The Peril of a Pit Stop

This article was first published June 29, 2025, at fieldethos.com.

Scattered across these United States are a string of mom and pop maintained drive through safaris. It’s actually not a bad business venture if you’ve got five or ten acres and a few miles’ worth of chain link in that it’s about as passive an income as can be had. Once your fence is built, all that’s really left to do is kick back and relax as soccer moms in minivans pay exorbitant entry fees and feed the llamas and emus that call the place home. You warn people to stay in their cars, of course, but you’re not terribly worried if they don’t. 

That same drive through safari concept is popular in Africa, too, though admittedly, it requires more than just a few acres and a roll or two of chain link. South Africa’s Krueger National Park, for instance, covers some 7,500 square miles. The differences don’t end there, either. There are no llamas or emus in Kruger Park, not for long anyway, and no warnings are needed to stay in the car.

Africa can kill you more ways than you can count, and stepping out of your vehicle in Krueger National Park is akin to signing your own death sentence. Linger too long with your luggage, and you’re liable to disappear in a lion’s embrace or a crocodile’s kiss. Get out to change a flat tire, and you could be flattened by a buffalo or bitten by an adder. For that matter, sitting safely within the confines of your car in Krueger National Park can kill you just as dead. Photographs hang in every building in the park showing how easily an elephant can wrap a truck around a tree. 
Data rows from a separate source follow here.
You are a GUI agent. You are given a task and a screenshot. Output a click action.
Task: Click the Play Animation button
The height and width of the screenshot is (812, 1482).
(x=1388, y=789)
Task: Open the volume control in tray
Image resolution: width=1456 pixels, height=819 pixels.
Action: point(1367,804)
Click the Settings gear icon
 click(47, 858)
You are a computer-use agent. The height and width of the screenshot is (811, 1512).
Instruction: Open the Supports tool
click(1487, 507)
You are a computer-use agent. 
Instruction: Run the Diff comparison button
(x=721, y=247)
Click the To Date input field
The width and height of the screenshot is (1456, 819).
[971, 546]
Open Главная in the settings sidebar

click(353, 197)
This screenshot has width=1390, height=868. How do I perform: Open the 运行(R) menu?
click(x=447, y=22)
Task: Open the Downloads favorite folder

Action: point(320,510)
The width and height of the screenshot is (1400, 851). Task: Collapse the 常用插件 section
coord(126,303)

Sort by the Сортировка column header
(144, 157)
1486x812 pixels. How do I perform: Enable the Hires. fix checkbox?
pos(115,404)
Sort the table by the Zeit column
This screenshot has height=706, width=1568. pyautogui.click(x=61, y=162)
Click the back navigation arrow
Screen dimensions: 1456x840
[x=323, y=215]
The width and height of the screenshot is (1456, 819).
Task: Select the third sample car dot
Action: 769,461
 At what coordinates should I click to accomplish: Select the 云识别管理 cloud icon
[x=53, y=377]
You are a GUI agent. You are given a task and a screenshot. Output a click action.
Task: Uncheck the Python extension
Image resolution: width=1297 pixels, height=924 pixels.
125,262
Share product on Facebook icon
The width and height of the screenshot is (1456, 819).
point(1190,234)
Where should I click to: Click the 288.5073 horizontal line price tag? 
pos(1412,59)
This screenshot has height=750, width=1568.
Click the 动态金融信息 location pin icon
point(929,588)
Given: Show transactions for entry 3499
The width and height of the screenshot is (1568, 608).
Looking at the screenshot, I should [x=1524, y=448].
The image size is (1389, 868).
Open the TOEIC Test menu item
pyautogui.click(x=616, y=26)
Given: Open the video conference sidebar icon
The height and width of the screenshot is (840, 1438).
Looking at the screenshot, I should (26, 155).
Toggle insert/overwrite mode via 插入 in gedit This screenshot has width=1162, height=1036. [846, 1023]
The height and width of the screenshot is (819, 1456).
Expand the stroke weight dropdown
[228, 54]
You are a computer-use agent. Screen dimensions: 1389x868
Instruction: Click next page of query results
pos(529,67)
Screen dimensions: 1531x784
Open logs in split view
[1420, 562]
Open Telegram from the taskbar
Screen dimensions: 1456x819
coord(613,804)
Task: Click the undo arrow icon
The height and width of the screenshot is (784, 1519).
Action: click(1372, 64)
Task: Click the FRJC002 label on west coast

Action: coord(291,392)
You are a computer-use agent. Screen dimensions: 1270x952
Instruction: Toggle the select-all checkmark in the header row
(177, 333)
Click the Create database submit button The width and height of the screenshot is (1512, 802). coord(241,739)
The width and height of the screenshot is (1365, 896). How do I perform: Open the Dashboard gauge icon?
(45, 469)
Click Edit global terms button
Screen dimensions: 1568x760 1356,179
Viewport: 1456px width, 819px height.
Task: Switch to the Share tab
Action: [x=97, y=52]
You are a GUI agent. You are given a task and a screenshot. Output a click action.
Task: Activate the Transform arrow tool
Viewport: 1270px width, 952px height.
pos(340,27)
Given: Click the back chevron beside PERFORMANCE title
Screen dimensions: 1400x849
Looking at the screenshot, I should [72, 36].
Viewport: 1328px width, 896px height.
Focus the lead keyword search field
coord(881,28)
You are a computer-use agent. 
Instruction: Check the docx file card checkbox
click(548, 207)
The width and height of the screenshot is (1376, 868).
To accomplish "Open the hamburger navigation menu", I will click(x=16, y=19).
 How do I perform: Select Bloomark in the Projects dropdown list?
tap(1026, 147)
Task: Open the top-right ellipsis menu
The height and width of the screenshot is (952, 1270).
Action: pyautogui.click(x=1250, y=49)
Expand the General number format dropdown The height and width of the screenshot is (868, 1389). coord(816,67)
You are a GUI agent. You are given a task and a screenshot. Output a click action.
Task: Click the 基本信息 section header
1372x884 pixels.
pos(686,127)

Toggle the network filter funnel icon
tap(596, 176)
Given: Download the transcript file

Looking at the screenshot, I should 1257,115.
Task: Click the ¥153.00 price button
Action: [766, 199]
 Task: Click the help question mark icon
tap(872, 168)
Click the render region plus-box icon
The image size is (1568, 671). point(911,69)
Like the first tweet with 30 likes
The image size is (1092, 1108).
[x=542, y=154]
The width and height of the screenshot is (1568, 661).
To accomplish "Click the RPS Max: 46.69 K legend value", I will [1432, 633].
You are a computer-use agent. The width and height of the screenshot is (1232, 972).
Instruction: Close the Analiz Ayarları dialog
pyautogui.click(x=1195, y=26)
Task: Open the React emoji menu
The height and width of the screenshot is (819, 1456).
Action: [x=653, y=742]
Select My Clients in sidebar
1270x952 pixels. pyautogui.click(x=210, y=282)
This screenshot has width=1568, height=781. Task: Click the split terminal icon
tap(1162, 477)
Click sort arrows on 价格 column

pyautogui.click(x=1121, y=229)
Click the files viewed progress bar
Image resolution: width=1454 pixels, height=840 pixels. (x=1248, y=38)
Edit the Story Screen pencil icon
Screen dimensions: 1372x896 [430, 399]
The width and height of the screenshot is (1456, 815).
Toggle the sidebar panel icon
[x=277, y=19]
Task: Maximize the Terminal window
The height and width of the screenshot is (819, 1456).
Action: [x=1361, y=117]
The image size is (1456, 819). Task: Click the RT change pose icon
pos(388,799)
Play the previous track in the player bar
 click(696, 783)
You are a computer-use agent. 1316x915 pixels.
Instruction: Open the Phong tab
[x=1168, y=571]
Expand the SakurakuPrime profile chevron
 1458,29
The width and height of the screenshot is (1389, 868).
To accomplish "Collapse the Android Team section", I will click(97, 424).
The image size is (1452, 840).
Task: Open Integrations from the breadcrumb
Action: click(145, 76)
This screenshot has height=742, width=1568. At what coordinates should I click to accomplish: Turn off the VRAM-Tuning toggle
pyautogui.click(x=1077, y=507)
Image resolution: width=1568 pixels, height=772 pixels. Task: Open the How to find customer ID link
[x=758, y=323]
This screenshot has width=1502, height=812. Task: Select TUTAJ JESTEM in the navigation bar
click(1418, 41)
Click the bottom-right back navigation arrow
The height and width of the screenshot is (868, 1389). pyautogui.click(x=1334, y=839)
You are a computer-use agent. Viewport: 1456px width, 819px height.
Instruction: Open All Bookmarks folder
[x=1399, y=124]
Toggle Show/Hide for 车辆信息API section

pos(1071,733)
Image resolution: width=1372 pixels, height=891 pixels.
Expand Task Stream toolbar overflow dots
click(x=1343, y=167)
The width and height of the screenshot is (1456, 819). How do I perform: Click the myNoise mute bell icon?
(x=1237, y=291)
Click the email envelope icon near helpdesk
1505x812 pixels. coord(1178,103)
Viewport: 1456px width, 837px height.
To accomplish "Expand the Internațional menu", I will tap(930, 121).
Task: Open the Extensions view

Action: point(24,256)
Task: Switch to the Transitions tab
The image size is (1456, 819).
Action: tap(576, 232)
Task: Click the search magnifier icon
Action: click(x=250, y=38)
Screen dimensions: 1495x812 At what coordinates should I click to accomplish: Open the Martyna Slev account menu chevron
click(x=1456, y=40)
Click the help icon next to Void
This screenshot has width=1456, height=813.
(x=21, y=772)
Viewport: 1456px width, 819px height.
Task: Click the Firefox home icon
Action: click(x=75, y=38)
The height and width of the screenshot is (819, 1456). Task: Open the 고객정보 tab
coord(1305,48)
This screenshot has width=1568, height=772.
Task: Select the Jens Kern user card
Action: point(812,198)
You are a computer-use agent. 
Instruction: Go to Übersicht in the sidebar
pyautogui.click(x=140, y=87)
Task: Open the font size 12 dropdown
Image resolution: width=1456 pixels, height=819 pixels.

All of which really sucked, because I had never needed to pee so bad in all my life. 

Africa’s magic was being lost on me as I fought an inner battle with my bladder. When I finally did make it to what passes for a rest stop in Krueger Park, a squat, cinderblock building situated on the edge of a floodplain, I had just enough sense and self control left to look both ways before I bolted for the bathroom. Water draws wildlife, and this waterhole was covered in it. Zebra and impala, warthog and wildebeest. All kinds of antelopes and a whole herd of camera strapped tourists. Nothing too dangerous there. Taking one last look around, I eased out of the Land Cruiser and headed for the head.

I had nearly made it to the safety of the cinderblock and the sweet relief of a long awaited leak when I spotted the swishing tail of a cape buffalo. A dozen or so dugga boys were milling around behind the building, chewing their cud and staring daggers at me. I nearly wet my pants on the spot. I immediately veered left to place that herd of tourists between me and the bathroom and hurried through the door.

The rest of my time in Krueger was a dream.

Turns out, I was right to be cautious, though not about the cape buffalo. I’d been stateside for a week when I saw a headline on the front page of a world news website’s that grabbed my attention. Below the headline was the picture of a familiar looking cinderblock bathroom squatting on the edge of a floodplain. Just days after I’d left Krueger, a camera strapped tourist had been killed at the very spot, not trampled by a buffalo but bitten in half by a hippopotamus.

I sure hope the poor guy got to pee before it happened.